# Freezing belly



## mdgirlinfl (Oct 20, 2016)

My local market just received a case of pork belly (I asked them to order a whole belly for me). My question is can I freeze the belly(s) until I am ready to begin curing and smoking without compromising the quality of the finished bacon?
Of course I plan to freeze much of the finished, sliced bacon after vacuum sealing. 
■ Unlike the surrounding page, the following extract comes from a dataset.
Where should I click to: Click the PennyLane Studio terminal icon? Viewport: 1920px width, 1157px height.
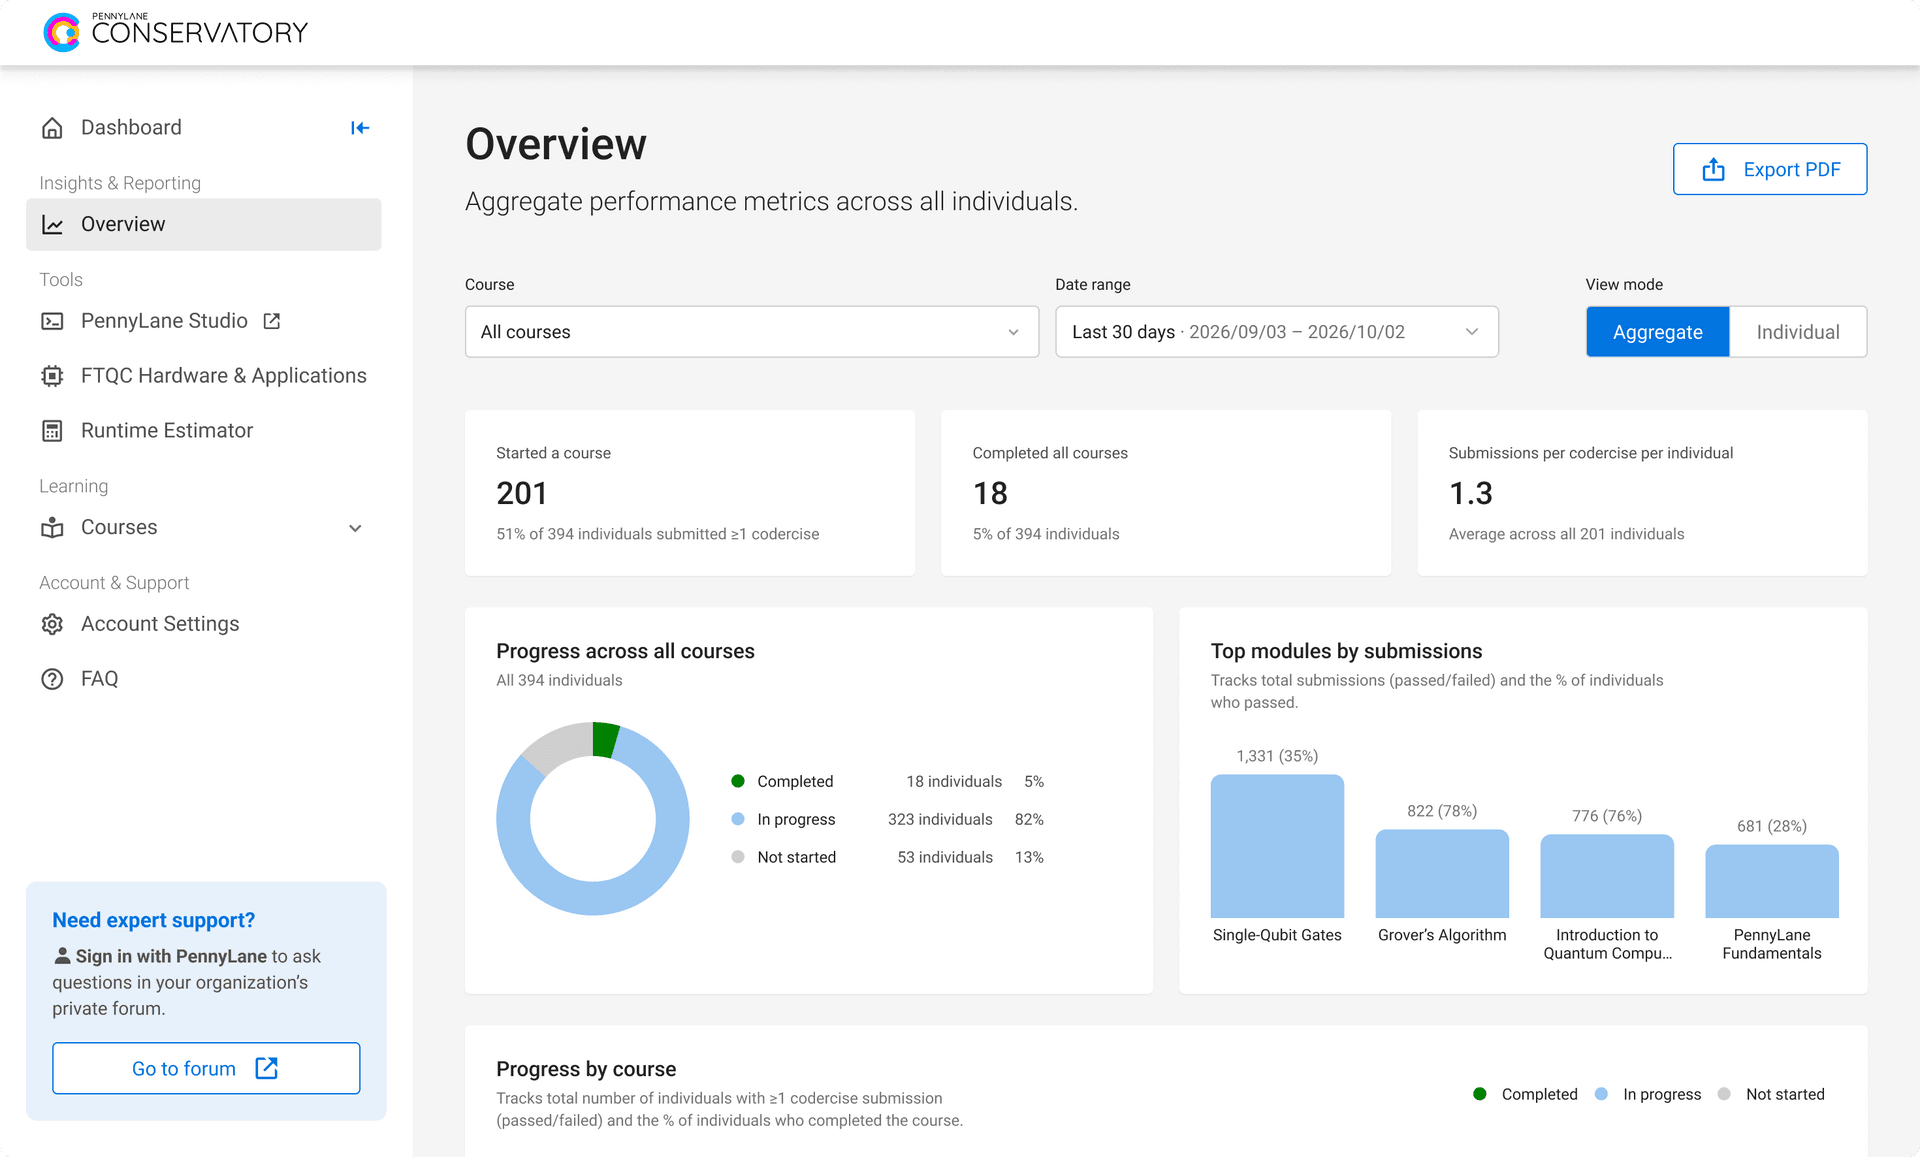52,321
Sent from my iPhone using Tapatalk


----------



## browneyesvictim (Oct 20, 2016)

I doubt you would notice any difference if it was re-frozen. I'll bet it will be frozen already when you get it though. Usually a case IS a whole belly and will weigh around 13 lbs.


----------



## atomicsmoke (Oct 20, 2016)

Depends on the packaging. Vacuum sealed ....no problem. Other packaging....make sure is tight and use it soon.


----------



## mdgirlinfl (Oct 20, 2016)

Thanks folks.  I expect a case will be several cryovac whole bellies (like Costco used to carry). At least that is how it sounded when the meat manager called to to let me know the order came in.  I'll probably take one, two if they look look extra good and the price is good.  I'll freeze in the original cryovac (or use my vacuum sealer) until I have room in the fridge to try Pops wet cure.  


Sent from my iPad using Tapatalk


----------



## SmokinAl (Oct 20, 2016)

My Grandson is a chef in a high end restaurant in Ft. Lauderdale.

He gets bellies for me thru the restaurant.

They are frozen & they are awesome.

Keep them in the original cryovac & they are good for months frozen.

Al


----------



## mdgirlinfl (Oct 20, 2016)

THANKS Al!  I just picked up a belly from the market less than an hour ago.  In original cryovac.  I feel good about tossing it into the freezer until I am ready to cure.


Sent from my iPad using Tapatalk


----------